**Exercise instructions**
Please print every record exactly as it stands, leaving out the pictures.

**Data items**
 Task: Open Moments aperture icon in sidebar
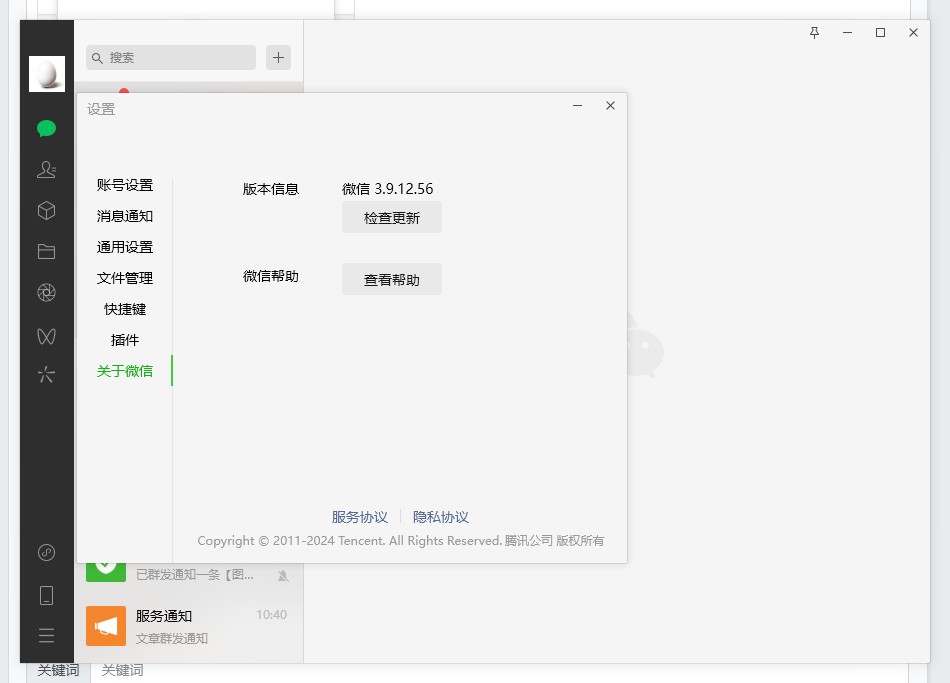click(x=46, y=292)
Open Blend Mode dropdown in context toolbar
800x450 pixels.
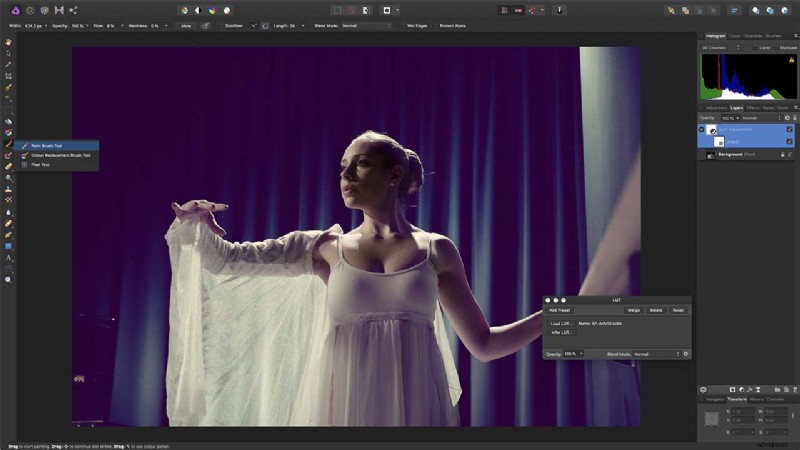pos(366,26)
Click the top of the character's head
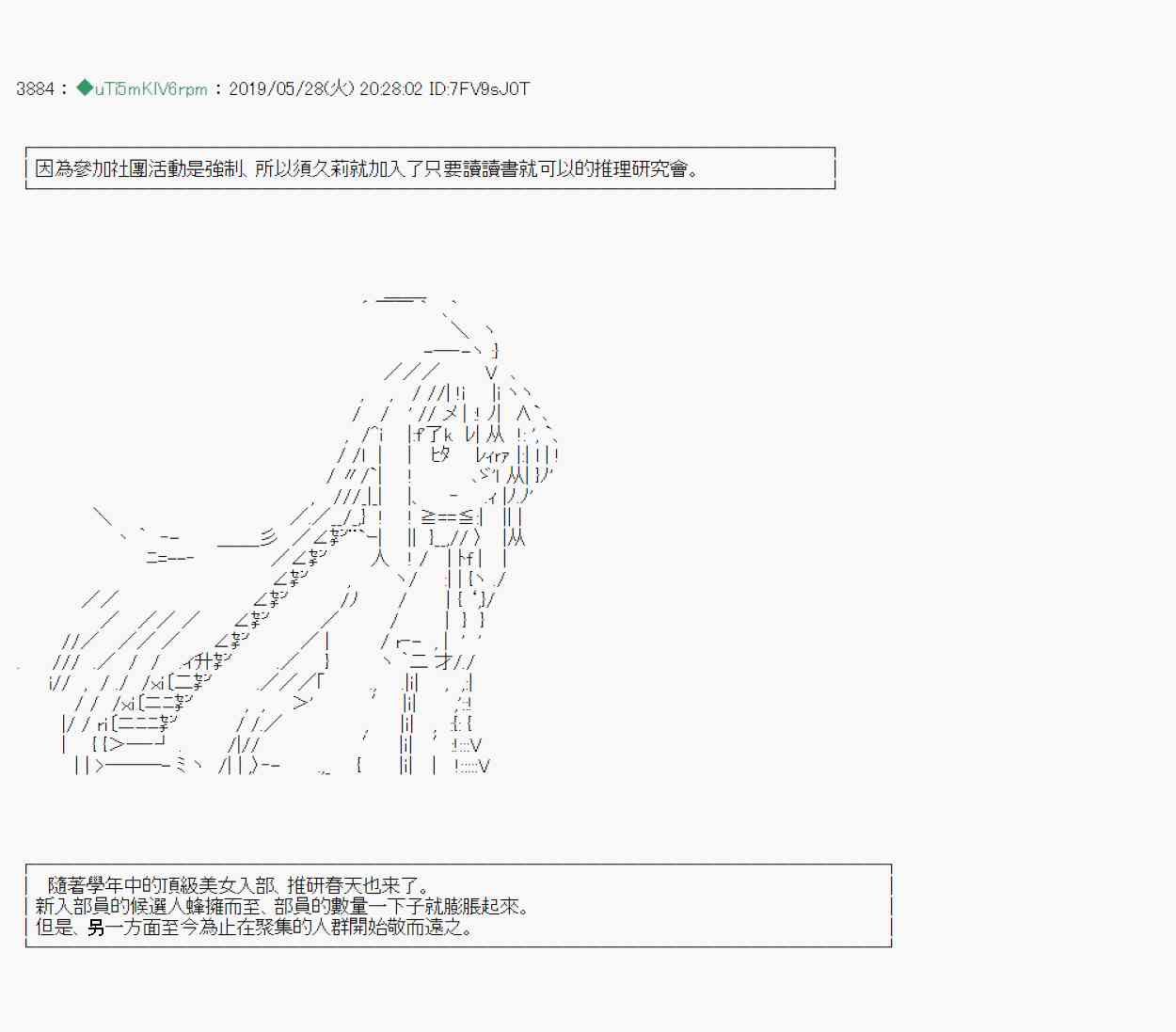This screenshot has width=1176, height=1032. coord(400,300)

**Problem solution**
 Task: Open Moments aperture icon in sidebar
click(x=46, y=292)
Open Blend Mode dropdown in context toolbar
800x450 pixels.
pos(366,26)
Click the top of the character's head
This screenshot has width=1176, height=1032. coord(400,300)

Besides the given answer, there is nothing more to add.